= Michael Scanlan (poet) =

Michael Scanlan (10 November 1833 - 6 March 1917) was an Irish nationalist, editor, poet and writer. Known as the "Fenian poet" or the "poet laureate of American Fenianism", he was the author of a number of Irish ballads such as the "Bold Fenian Men" and "The Jackets Green".

==Life==
Scanlan was born in Castlemahon, County Limerick in November 1833. He emigrated to the United States at fifteen years of age and with his brothers, John and Mortimer, settled in Chicago. They started a sweets (candy) business which became successful. Scanlan joined the Irish Republican Brotherhood (IRB) and wrote articles and poems for a number of newspapers.

He supported the Fenian invasion of Canada (31 May 1866), following the leadership of William R. Roberts, and was a member of a body known as the Senate. After the failure of that enterprise, he became editor of a new newspaper, the Irish Republic. He edited the Irish Republic, described in its masthead as a "journal of liberty, literature, and social progress", together with Patrick William Dunne and fellow IRB exile David Bell.
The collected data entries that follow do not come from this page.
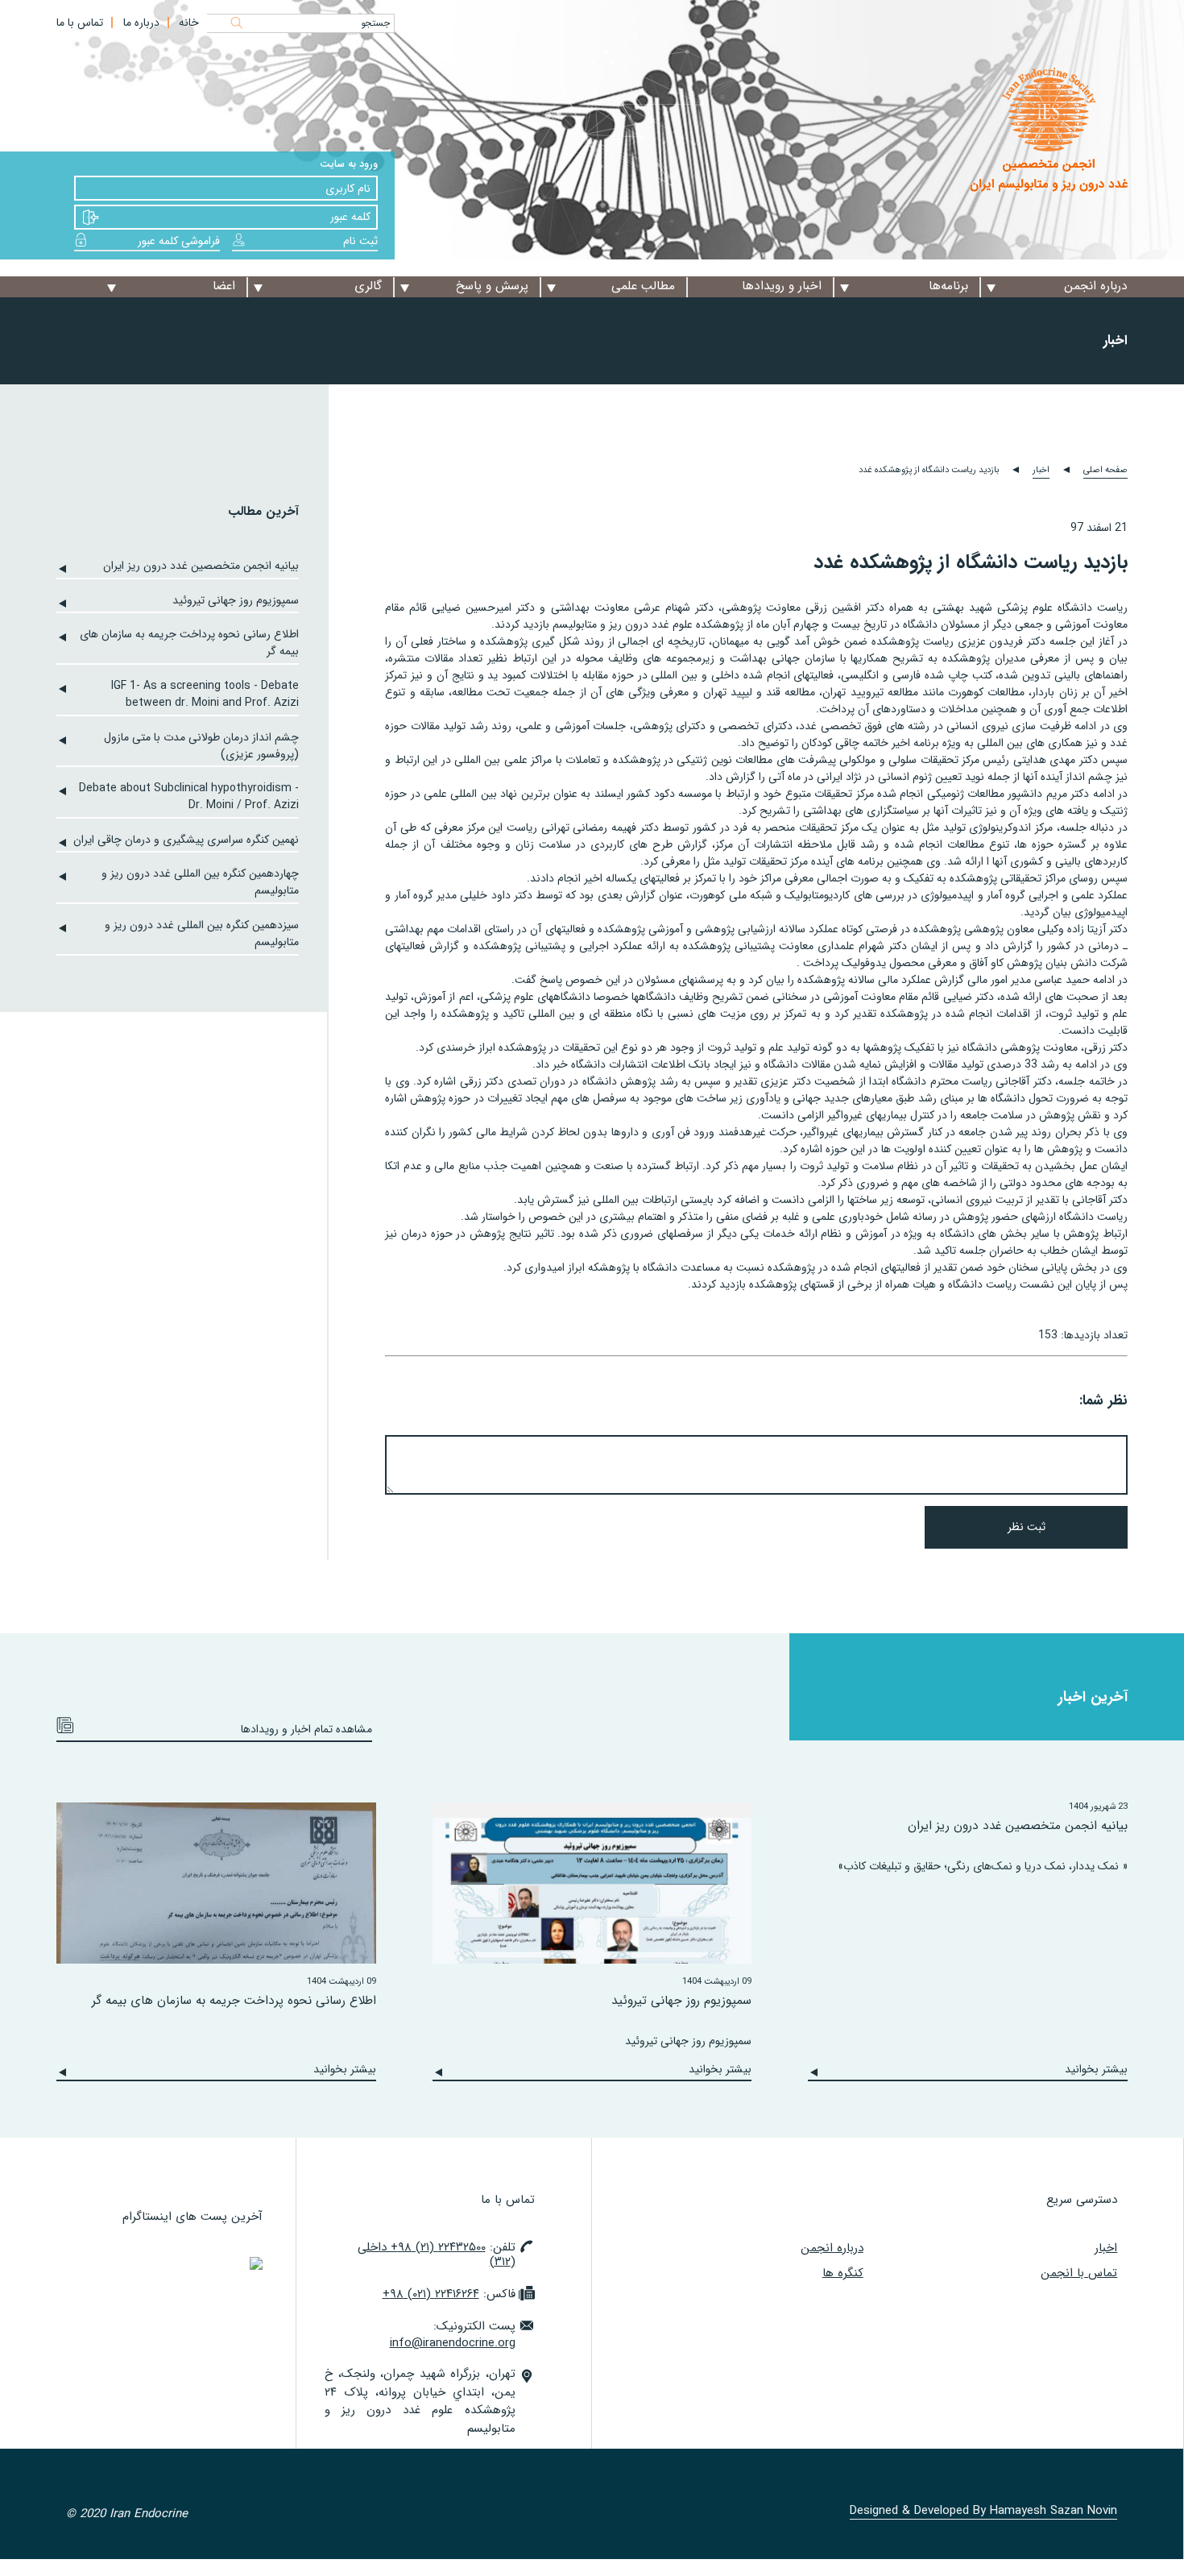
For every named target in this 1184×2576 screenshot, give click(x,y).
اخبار (1041, 470)
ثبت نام (360, 241)
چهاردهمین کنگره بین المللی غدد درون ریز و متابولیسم (200, 882)
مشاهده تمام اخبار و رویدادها (306, 1729)
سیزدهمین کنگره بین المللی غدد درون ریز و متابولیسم (202, 934)
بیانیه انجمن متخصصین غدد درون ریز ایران (201, 566)
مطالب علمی (643, 286)
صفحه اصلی (1105, 470)
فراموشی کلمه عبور (179, 241)
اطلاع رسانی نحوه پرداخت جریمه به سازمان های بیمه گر (189, 643)
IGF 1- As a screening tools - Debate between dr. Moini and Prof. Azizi (205, 694)
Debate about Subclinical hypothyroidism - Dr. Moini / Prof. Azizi (189, 797)
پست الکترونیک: (452, 2335)
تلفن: (436, 2255)
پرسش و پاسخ (492, 286)
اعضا (224, 286)
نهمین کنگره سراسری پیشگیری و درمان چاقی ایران (186, 840)
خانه (189, 22)
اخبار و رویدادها (782, 286)
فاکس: (449, 2294)
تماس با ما (79, 22)
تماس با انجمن (1079, 2273)
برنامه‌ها (948, 286)
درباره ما (141, 22)
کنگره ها (842, 2273)
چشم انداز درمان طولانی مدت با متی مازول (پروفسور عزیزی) (201, 746)
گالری (368, 286)
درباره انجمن (1096, 286)
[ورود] (91, 217)
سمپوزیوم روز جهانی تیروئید (235, 600)
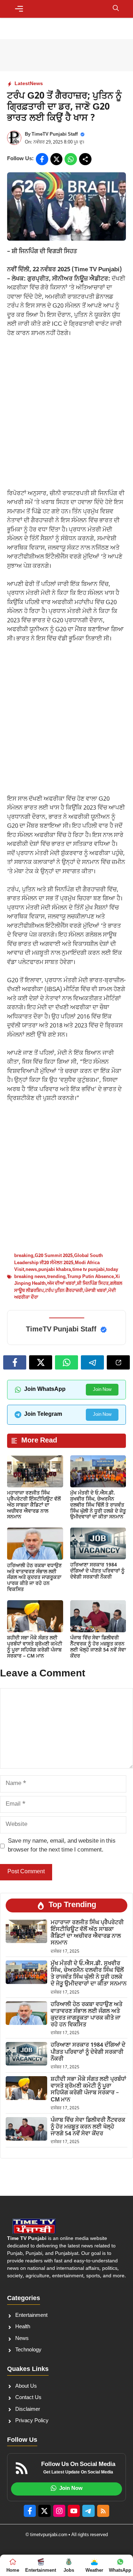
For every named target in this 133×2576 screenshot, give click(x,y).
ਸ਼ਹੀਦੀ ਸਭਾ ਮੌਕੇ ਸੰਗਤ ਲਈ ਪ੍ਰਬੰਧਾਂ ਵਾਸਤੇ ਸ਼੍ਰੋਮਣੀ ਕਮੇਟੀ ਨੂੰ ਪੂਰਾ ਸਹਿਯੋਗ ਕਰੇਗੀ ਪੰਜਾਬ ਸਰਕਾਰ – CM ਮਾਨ (34, 1647)
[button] (116, 9)
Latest (22, 83)
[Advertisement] (66, 417)
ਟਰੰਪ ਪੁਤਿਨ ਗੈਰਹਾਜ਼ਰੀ (64, 1291)
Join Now (102, 1390)
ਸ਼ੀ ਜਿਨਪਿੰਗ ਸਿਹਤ (93, 1284)
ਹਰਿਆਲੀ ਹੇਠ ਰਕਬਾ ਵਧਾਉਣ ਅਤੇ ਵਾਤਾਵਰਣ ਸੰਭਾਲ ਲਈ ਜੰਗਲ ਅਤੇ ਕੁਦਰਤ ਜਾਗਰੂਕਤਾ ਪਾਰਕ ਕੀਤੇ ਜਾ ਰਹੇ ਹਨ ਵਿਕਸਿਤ (34, 1577)
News (36, 83)
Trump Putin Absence (90, 1277)
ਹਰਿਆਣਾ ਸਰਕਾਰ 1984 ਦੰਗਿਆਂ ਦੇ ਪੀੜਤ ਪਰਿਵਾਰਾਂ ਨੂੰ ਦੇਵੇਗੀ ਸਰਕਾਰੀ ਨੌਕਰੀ (97, 1571)
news (31, 1270)
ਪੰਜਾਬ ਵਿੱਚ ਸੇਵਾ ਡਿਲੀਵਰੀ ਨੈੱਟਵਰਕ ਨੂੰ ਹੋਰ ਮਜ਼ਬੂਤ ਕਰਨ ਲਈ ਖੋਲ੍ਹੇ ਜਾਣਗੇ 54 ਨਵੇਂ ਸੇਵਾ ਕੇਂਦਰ (98, 1647)
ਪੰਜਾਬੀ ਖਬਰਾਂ (95, 1291)
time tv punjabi (88, 1270)
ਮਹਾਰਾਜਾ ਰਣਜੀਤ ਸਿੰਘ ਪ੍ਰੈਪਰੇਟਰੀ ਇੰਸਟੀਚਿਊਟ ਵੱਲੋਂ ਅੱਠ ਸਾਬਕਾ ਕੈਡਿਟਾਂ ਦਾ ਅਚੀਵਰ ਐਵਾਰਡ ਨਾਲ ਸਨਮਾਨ (34, 1505)
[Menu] (19, 9)
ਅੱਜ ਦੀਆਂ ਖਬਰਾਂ (61, 1284)
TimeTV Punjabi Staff (55, 134)
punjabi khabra (54, 1270)
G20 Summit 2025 (54, 1256)
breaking (23, 1256)
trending (56, 1277)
In the Irish Republic, Scanlon and Bell promoted physical-force Fenianism, while disparaging the general clericalism and pro-Democratic-Party leanings of rival Irish-American papers. The Irish Republic supported the Radical Republican agenda for Reconstruction, black suffrage and equal rights.

After the Irish Republic ceased publication in 1873, Scanlon continued writing for Irish and American newspapers. He later became a senior official in the American administration in Washington. In 1887 he was appointed chief of the Bureau of Statistics in the State Department. He retired in 1912.

He had a son and three daughters.
He died, aged eighty-four years, in the hospital of St. Mary of Nazareth in Chicago.